(Saved data entries)
# # # #

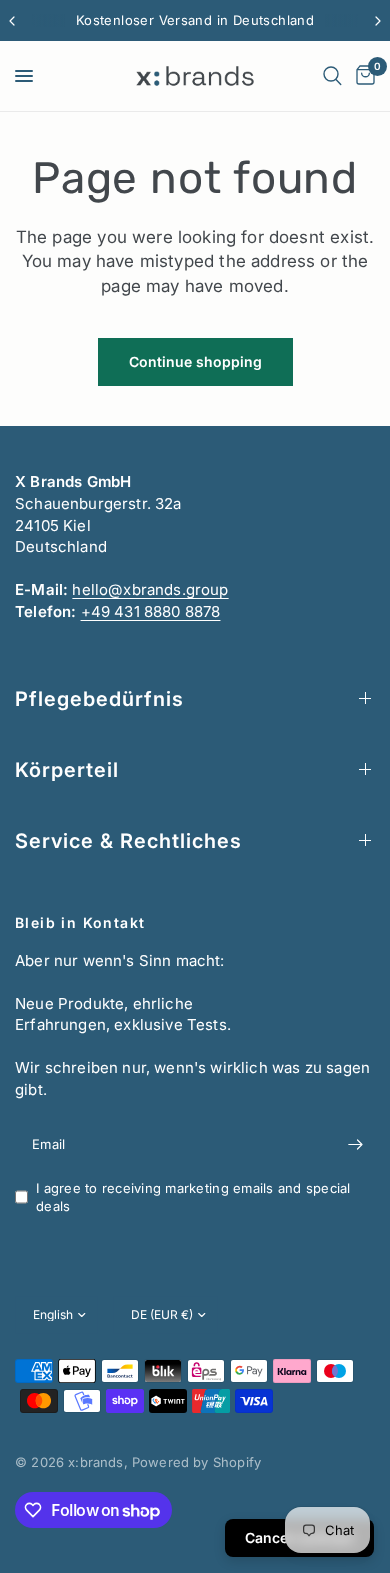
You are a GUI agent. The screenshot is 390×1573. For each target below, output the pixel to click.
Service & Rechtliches (128, 841)
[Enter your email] (355, 1145)
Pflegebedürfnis (99, 699)
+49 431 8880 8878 (151, 611)
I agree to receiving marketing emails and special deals (193, 1197)
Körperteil (67, 770)
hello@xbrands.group (150, 589)
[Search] (332, 76)
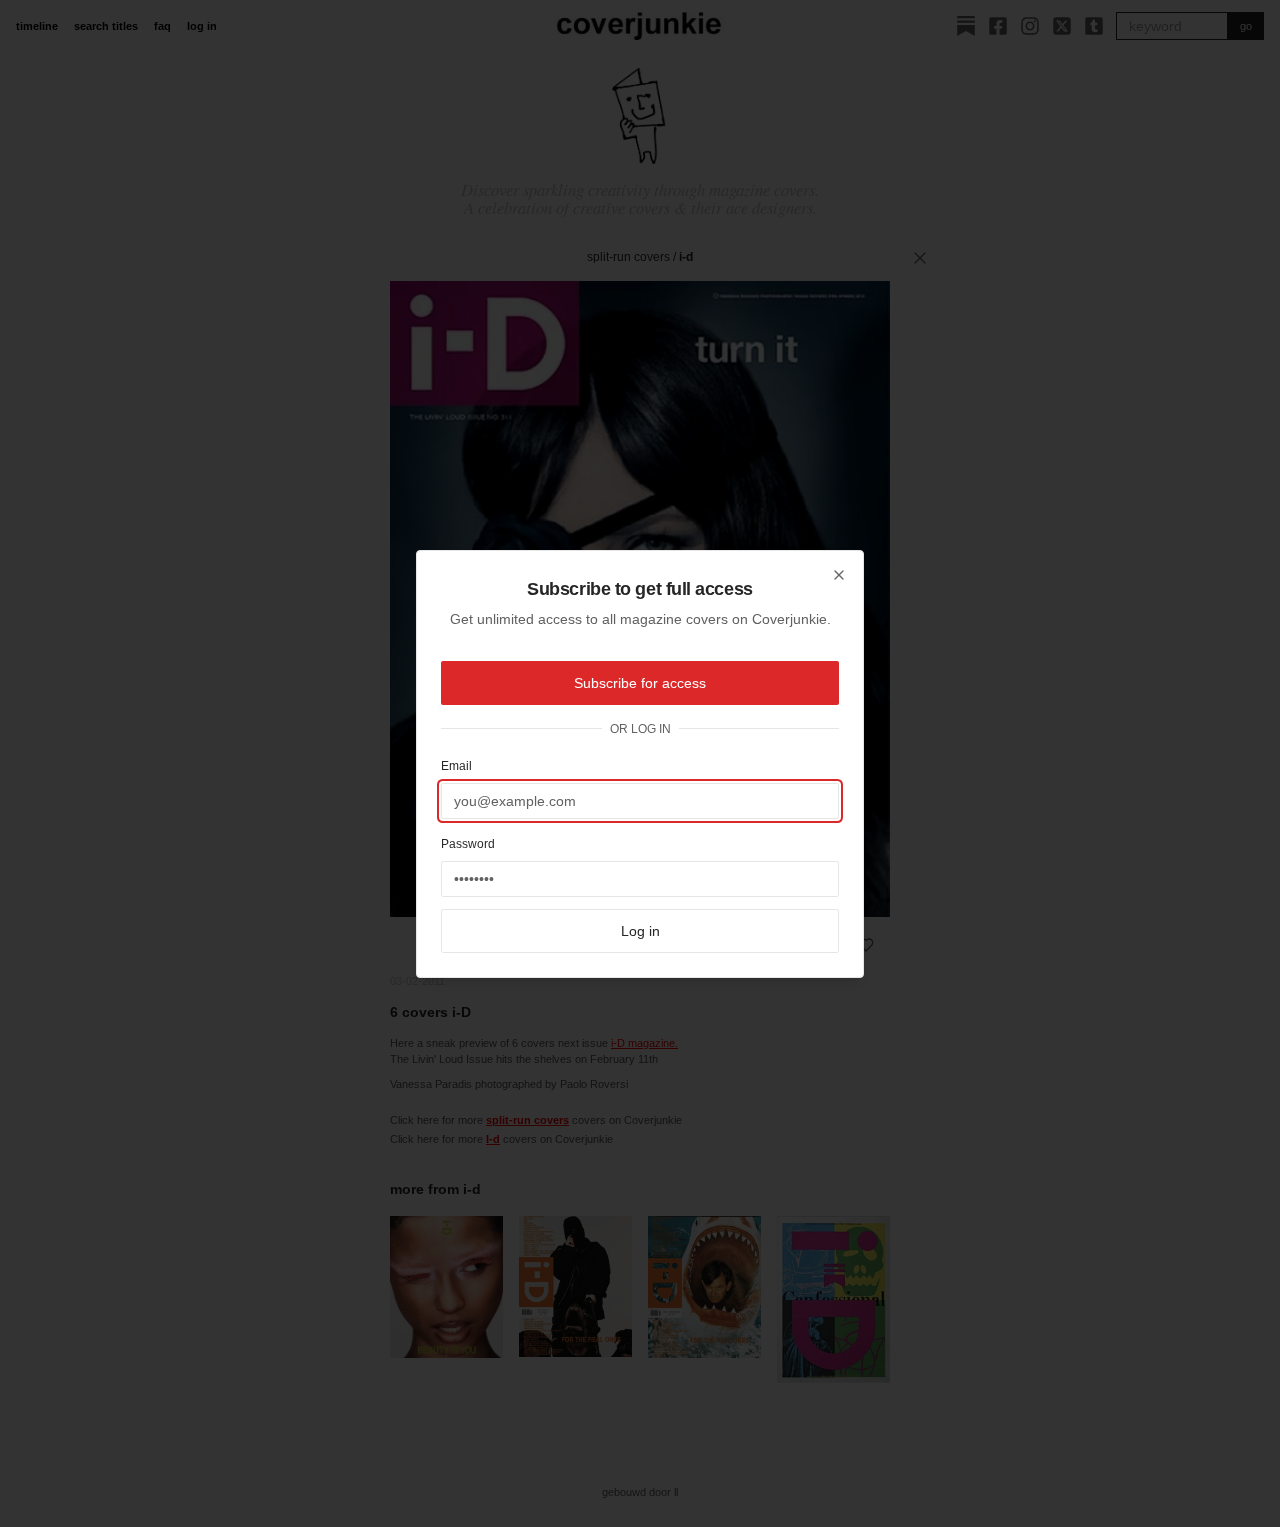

# # # #

WORK ORDER —
Your task is a word-for-word transcription of the entries, leaving out all pictures.

YOUR SOLUTION —
You are a GUI agent. The screenshot is 390×1573. For each target below, output the pixel to click.
Service & Rechtliches (128, 841)
[Enter your email] (355, 1145)
Pflegebedürfnis (99, 699)
+49 431 8880 8878 (151, 611)
I agree to receiving marketing emails and special deals (193, 1197)
Körperteil (67, 770)
hello@xbrands.group (150, 589)
[Search] (332, 76)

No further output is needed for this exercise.